O padrão de São Vicente

Marco padrão, construído em 1932
sobre a pequena ilha Pedra do Mato
Esse padrão (foto) encimado pela cruz templária da ordem de Cristo, esguio e solitário, de pedra amorenada pelo sol e alisada pelo vento, se projetando ao céu e refletido na água assinala o terceiro passo da civilização luso-cristã em terra brasileira. O primeiro marco foi levantado por Pedro Álvares Cabral na areia de Porto Seguro. Cristóvão Jaques ergueu o segundo em Itamaracá. Martim Afonso de Souza cravou o terceiro perto dum ilhéu rochoso e agreste do litoral paulista.

O segundo foi semente de Olinda–Recife–Pernambuco. Foi o terceiro semente de Piratininga–São Paulo, a marcha ao sul e ao oeste, o recuo do meridiano, em 1494 firmado teoricamente pela convenção de Tordesilhas. E, entre esses pontos extremos a que então chegaram os lusos, batendo a imensa costa, Tomé de Souza alicerçaria, mais tarde, os muros de taipa da cidade de Salvador, primeira cabeça do estado do Brasil.

Do ciclo das navegações costeiras, entre 1501 e 1530, do qual participaram os portugueses, muitos franceses e alguns espanhóis, resultaram, esparsos no litoral, desterrados, desertores e náufragos, que se uniram às índias. Era o povoamento por mestiçagem que começava. Ao transpor a frota de Martim Afonso de Souza a barra de São Vicente e ao fundear entre suas pequenas ilhas, a indiada se aglomerou nas praias.

Desembarcou o capitão-mor no porto chamado de Tumiaru e ali encontrou, vivendo entre os selvagens, com mulher e filhos, o português Antônio Rodrigues, companheiro de João Ramalho, que galgara a serra do Mar e, casando com a filha do chefe Tibiriçá, povoara, na planície de Piratininga, a aldeia de Inhapuambuçu, depois Santo André da Borda do Campo. Em Itararé, curta praia existente entre a ilha do Sol, crismada agora em Porchat, e a ponta do morro de Santo Antônio, antigo Tumiaru, se lançou o fundamento da primeira vila de São Vicente, a primeira também do Brasil, com o apoio dos morubixabas guaianás do planalto: Tibiriçá e Caiubi.
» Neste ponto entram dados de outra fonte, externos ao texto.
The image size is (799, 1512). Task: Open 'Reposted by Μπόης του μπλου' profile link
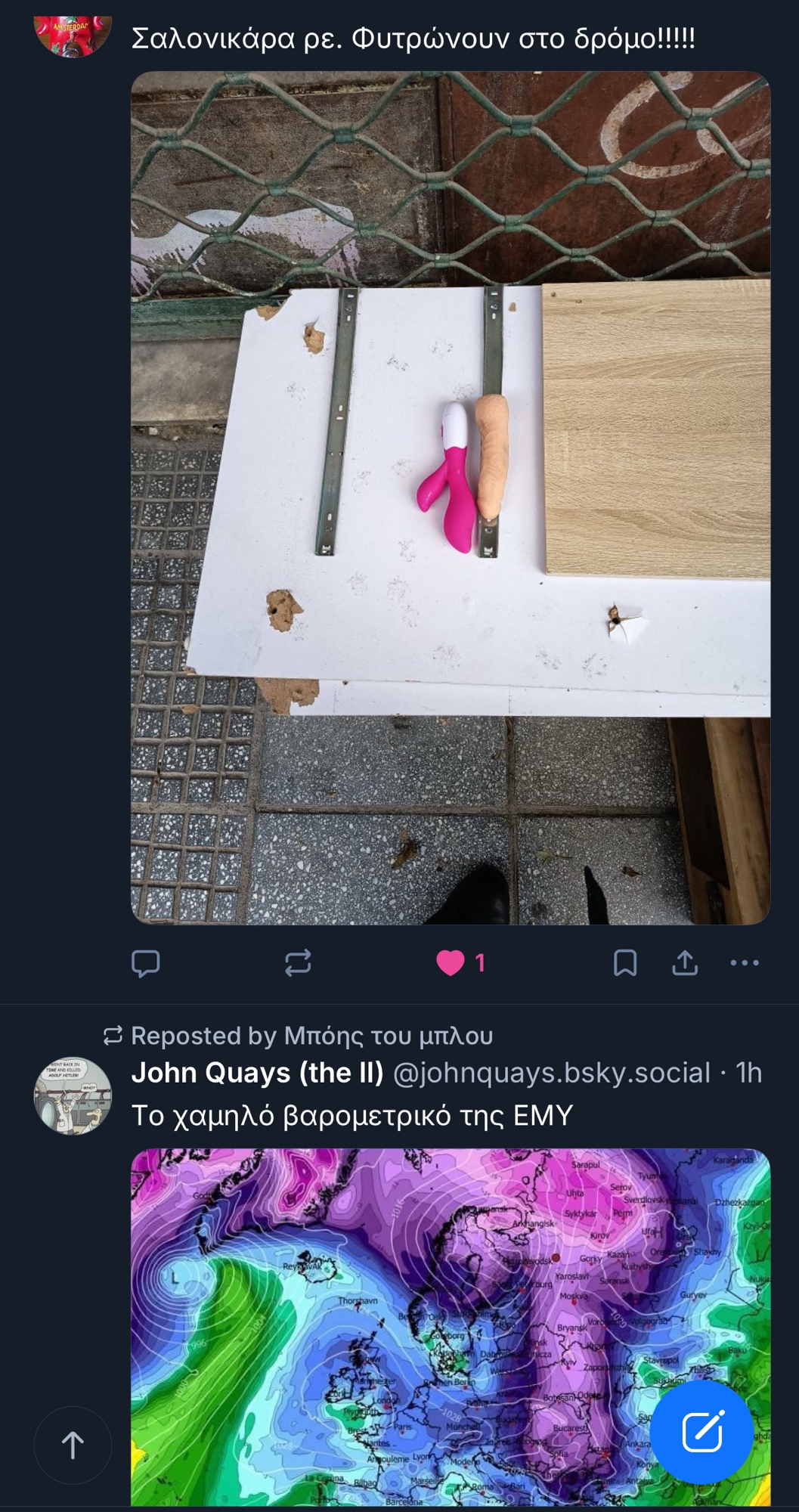click(x=312, y=1036)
Os índios litorâneos chefiados por Piquerobi, apesar da filha deste ser mulher de Antônio Rodrigues, preferiram se retirar ao sertão a se aliarem aos portugueses. Doze anos após a fundação, em 1544, o mar, avançando sobre a terra, a inundou e submergiu a sempre a Vila de Martim Afonso de Souza, que renasceu em 1555 ao redor da Igreja de Nossa Senhora da Assunção, que se salvara, ao pé do morro de Santo Antônio, local onde perdura.

A expedição de Martim Afonso de Souza, que encerrou o ciclo da exploração costeira em nossa história, foi a maior tentativa até aquela data realizada pelo governo de Portugal pra resolver o problema da colonização do vastíssimo país encontrado pela armada cabralina, nele fundando um império que se baseasse em mais sólidas riquezas do que a extração do pau-brasil, apropriada tão-somente a monopólios comerciais sem espírito civilizador ou à aventura mercantil de interlopes isolados. Seu plano incluía uma amplitude que faltou à ação de seus predecessores, simples exploradores da linha costeira ou guardas costeiros contra os franceses.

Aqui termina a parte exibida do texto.